Africa, Ebola, Fragile states, Guinea, Liberia, Sierra Leone
The Ebola virus has started a vicious journey in each of the countries at the epicenter of the epidemic: Liberia, Guinea, and Sierra Leone. A journey that most likely began in the forest of the Mano river region; resulting in multiple deaths, destruction of families and communities and inexorably destabilizing existing fragile systems (health, education, economic, domestic and cross border trade), as well as state institutions.
The rising human toll of more than 2 700 deaths according to the World Health Organization is worrisome; and the predictions from health officials to contain this virus are not encouraging at the moment. According to most health experts and specialized institutions, the situation in West Africa will deteriorate before getting better (hopefully). Unfortunately, the death toll and to some extent the economic impact are just the visible tip of the iceberg. Currently, the institutional and social impacts of the Ebola epidemic are yet to be understood by government officials and health experts alike.
As I follow reports and comparing the gravity of the epidemic in countries affected so far (Nigeria, Senegal, Liberia, Sierra Leone, Guinea and the Democratic Republic of Congo), I am beginning to see what I will term the “Ebola –Fragility Tandem.” The Ebola-fragility tandem is the dynamic interaction between Ebola and the inability of a country’s public systems and state institutions to perform and respond to the basic needs and expectations of its citizens. It seems to me that, the Ebola virus will worsen in an environment with a weak public and health system, poor urban planning, less educated citizenry and a weak government presence.
The Ebola-fragility tandem becomes even more apparent when one realizes that the most affected countries are also in the list of fragile states in Africa: Liberia, Sierra Leone and Guinea. According to the African Development Bank (AFDB) the mentioned countries are indeed in the list of fragile states in West Africa. There seems to be some correlation (not necessarily causation) between state fragility and the gravity of the epidemic which is impacting many lives and communities.
The scenes of soldiers shooting civilians with real bullets in Mamba point, Liberia, as citizens opposed a hastily decided quarantine; the recent killing of 08 health authorities in N’Zérékoré, Guinea as they were conducting awareness campaigns against the Ebola virus, have become familiar and symptomatic of the insidious effects of this mutually reinforcing Ebola-fragility tandem. While the level of state fragility determines the gravity of the Ebola epidemic; the epidemic worsens state fragility, in a simple but destructive osmosis.
In addition to the measurable impact of Ebola (death toll, economic impact, etc.), the effect on social fabric and state institutions is equally devastating; aggravating the mistrust of citizens towards public institutions health and security in particular, increasing social suspicion and eroding community solidarity.

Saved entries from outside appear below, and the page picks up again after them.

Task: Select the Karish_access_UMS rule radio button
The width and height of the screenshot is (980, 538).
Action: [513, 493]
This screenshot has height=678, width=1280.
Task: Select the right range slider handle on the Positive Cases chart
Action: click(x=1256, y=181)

The fact that the epicenter of the current Ebola epidemic is located in the Mano river region, unfortunately reminds me of the Mano river conflict system that wracked that region in 1990s until 2000s with the similar effects on institutions and the social fabric. Today, the Ebola epidemic is merging with factors of fragility; and this collusion is threatening the precarious stability of the Mano river region.
Addressing the Ebola-fragility tandem requires solutions that go beyond the realm of public health to involve other sectors and stakeholders both at the national and regional levels. As money and resources are spent in building health infrastructure and increasing the capacities and number of health workers, it is important to start addressing the underlying structural and institutional factors of fragility that have enable the rapid spread of the epidemic; and which unfortunately have been worsened by it.

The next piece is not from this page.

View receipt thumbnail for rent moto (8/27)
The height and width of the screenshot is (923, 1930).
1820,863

So instead of isolating countries affected by the epidemic and stigmatizing their citizens or any traveler who has happened to only transit (few hours) in these countries, as it is currently the case in airports around the world; it is advisable to apply some of the strategies used back in the 1990s and 2000s during the civil wars in Sierra Leone and Liberia. During those periods, these countries were not isolated. Instead, neighboring countries, western powers and the UN Security Council collaborated in a momentum of solidarity, interdependence and cooperation, to address what was then considered a threat to international security.
Fighting the Ebola-fragility tandem is a sustained, comprehensive and holistic endeavor that should not be left in the fragile hands of countries at the epicenter of the epidemic!
Thanks for a good read. I totally agree with your views. Specifically what comes to my mind is how the Ebola epidemics will affect other health outcomes in the nearest future. Reallocation of resources to an epidemics that the region is ill prepared for will surely have a trickle down effect on existing public health ailments, mainly in the most vulnerable group of children.